Insert a String / Remove a character from one

I inserted the missing words at the beginning of the the sentence "The quick brown fox jumps over the lazy dog" to find out the break even point between String.Insert and StringBuilder.Insert. To see how the removal of characters worked I removed in a for loop one character from the beginning of our test sentence. The results are shown in the diagram below.

Screenshot - StringInsert.JPG
C#
// Used Test functions for this chart
string StringRemove(string str, int Count)  
{
    for(int i=0;i<Count;i++)
        str = str.Remove(0, 1);

    return str;
}

string StringBuilderRemove(string str, int Count)
{
    StringBuilder sb = new StringBuilder(str);
    for(int i=0;i<Count;i++)    
        sb.Remove(0, 1);

    return sb.ToString();        
} 

string StringInsert(string str, string [] inserts)
{
    foreach (string insert in inserts)
        str = str.Insert(0, insert);


    return str;        
}

string StringBuilderInsert(string str, string [] inserts)
{          
    StringBuilder sb = new StringBuilder(str);
    foreach (string insert in inserts)
        sb.Insert(0, insert);

    return sb.ToString();      
}

We see here that StringBuilder is clearly the better choice if we have to alter the string. Insert and Remove operations are nearly always faster with StringBulder. The removal of characters is especially fast with StringBuilder where we gain nearly a factor of two.

Replace one String with another String

Things do become more interesting when we do replace anywhere from one to five words of our fox test sentence.

Screenshot - StringReplace.JPG
C#
// Used Test functions for this chart
string StringReplace(string str, 
                     List<KeyValuePair<string,string>> searchReplace)
{
    foreach (KeyValuePair<string, string> sreplace in searchReplace)
        str = str.Replace(sreplace.Key, sreplace.Value);

    return str;
}

string StringBuilderReplace(string str, 
                            List<KeyValuePair<string,string>> searchReplace)
{
    StringBuilder sb = new StringBuilder(str);
    foreach (KeyValuePair<string, string> sreplace in searchReplace)
        sb.Replace(sreplace.Key, sreplace.Value);

    return sb.ToString();
}

This is somewhat surprising. StringBuilder does not beat String.Replace even if we do many replaces. There seems to be a constant overhead of about 1s we see in our data that we pay if we use StringBuilder. The overhead is quite significant (30%) when we have only a few String.Replaces to do.

String.Format

I checked when StringBuilder.AppendFormat is better than String.Format, and also appended it with the "+" operator.

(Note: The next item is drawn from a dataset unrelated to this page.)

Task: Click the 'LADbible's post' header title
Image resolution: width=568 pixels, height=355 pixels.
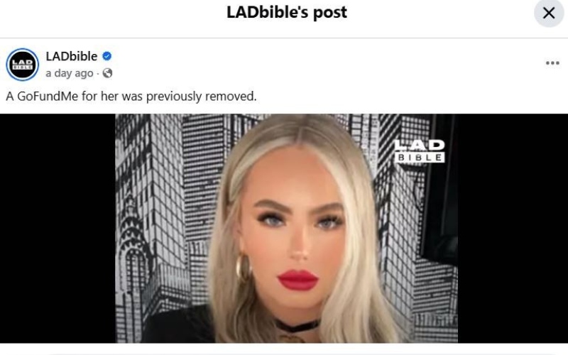Action: click(287, 12)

Screenshot - StringFormat.JPG
C#
// Functions used for this chart
string StringFormat(string format, int Count, params object[] para) 
{ 
    string str=String.Empty; 
    for(int i=0;i<Count;i++) 
        str += String.Format(format,para); return str; 
} 

string StringBuilderFormat(string format, int Count, params object[] para )
{ 
    StringBuilder sb = new StringBuilder(); 
    for(int i=0;i<Count;i++) 
        sb.AppendFormat(format, para); 

    return sb.ToString(); 
}

StringBuilder is better when you have to format and concatenate a string more than five times. You can shift the break even point even further if you do recycle the StringBuilder instance.

String Concatenation

This is the most interesting test because we have several options here. We can concatenate strings with +, String.Concat, String.Join and StringBuilder.Append.

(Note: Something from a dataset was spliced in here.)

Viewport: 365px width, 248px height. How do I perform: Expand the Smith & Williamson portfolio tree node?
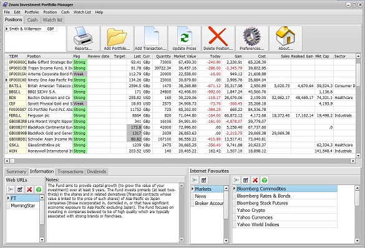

Screenshot - StringConcat.JPG
C#
string Add(params string[] strings) // Used Test functions for this chart
{
    string ret = String.Empty;    
    foreach (string str in strings)
        ret += str;

    return ret;
}

string Concat(params string[] strings)
{
    return String.Concat(strings);
}

string StringBuilderAppend(params string[] strings)
{
    StringBuilder sb = new StringBuilder();
    foreach (string str in strings)
        sb.Append(str);

    return sb.ToString();
}

string Join(params string[] strings)
{
    return String.Join(String.Empty, strings);
}

And the winner for String Concatenation is ... Not string builder but String.Join? After taking a deep look with Reflector I found that String.Join has the most efficient algorithm implemented which allocates in the first pass the final buffer size and then memcopy each string into the just allocated buffer. This is simply unbeatable. StringBuilder does become better above 7 strings compared to the + operator but this is not really code one would see very often.

Comparing Strings

An often underestimated topic is string comparisons. To compare Unicode strings your current locale settings has to be taken into account. Unicode characters with values greater than 65535 do not fit into the .NET Char type which is 16-bit wide. Especially in Asian countries these characters are quite common which complicates the matter even more (case invariant comparisons). The language specialties honoring comparison function of .NET 2.0 (I guess this is true for .NET 1.x also) is implemented in native code which does cost you a managed to unmanaged, and back transition.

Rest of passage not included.